BEGIN
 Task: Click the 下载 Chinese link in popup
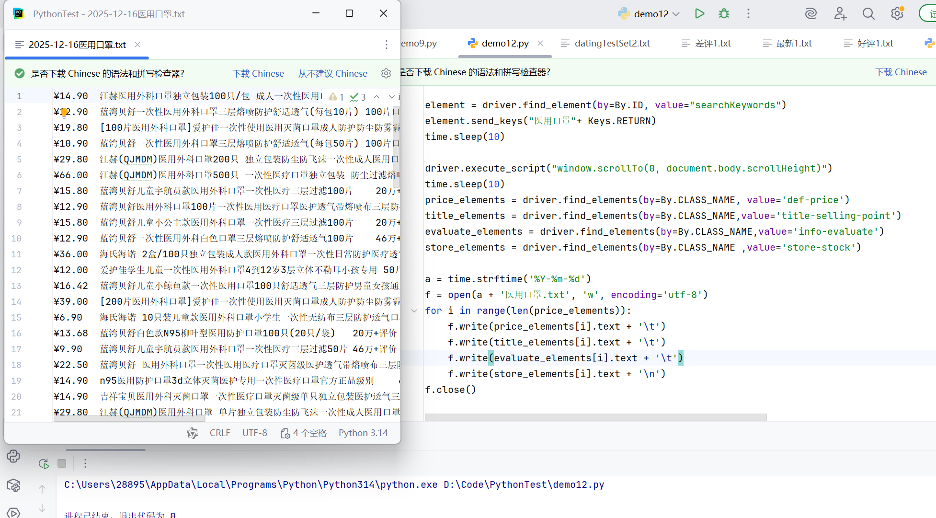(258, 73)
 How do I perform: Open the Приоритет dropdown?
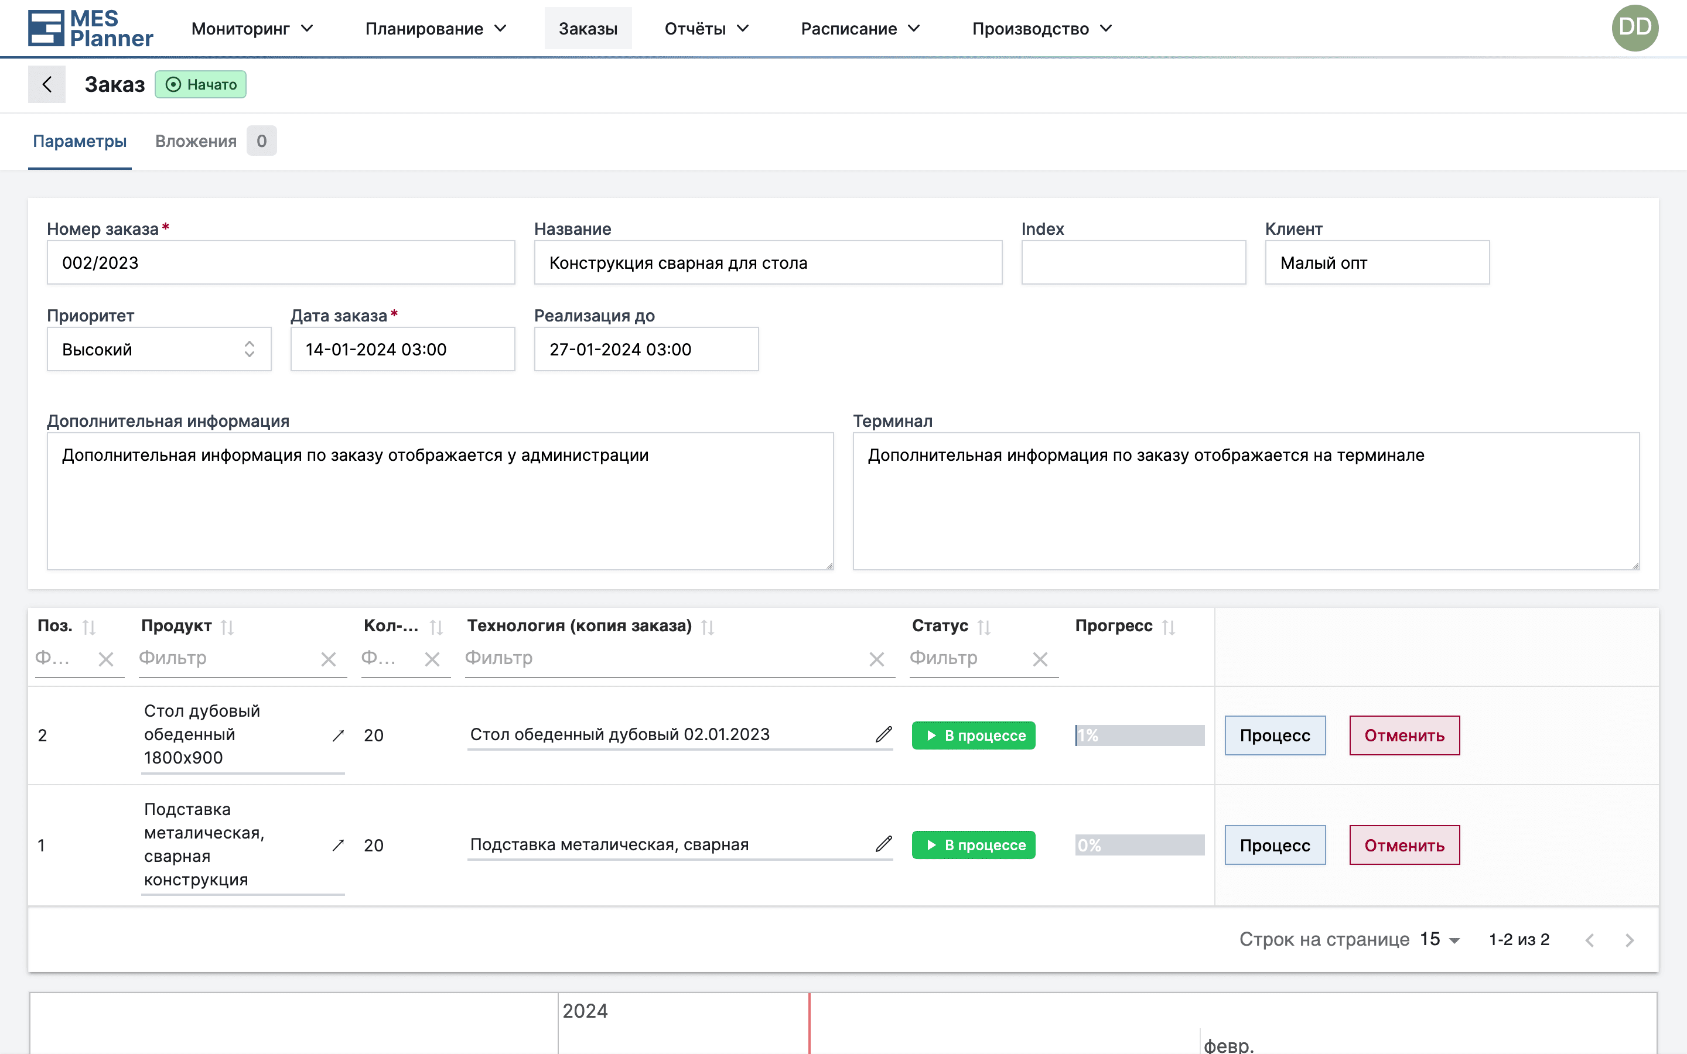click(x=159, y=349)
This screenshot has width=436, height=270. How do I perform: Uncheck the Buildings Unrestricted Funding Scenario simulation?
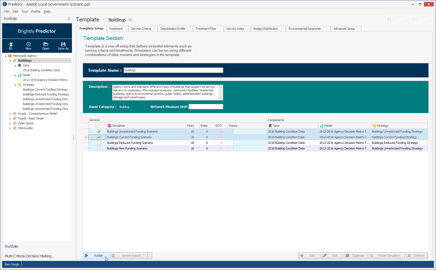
END
Problem description: Please retype exactly the lines from the one containing "How do I perform: Open" to the last line of the records above, both included, without any pictures.

Answer to the exercise:
 How do I perform: Open the Приоритет dropdown?
click(x=159, y=349)
This screenshot has width=436, height=270. How do I perform: Uncheck the Buildings Unrestricted Funding Scenario simulation?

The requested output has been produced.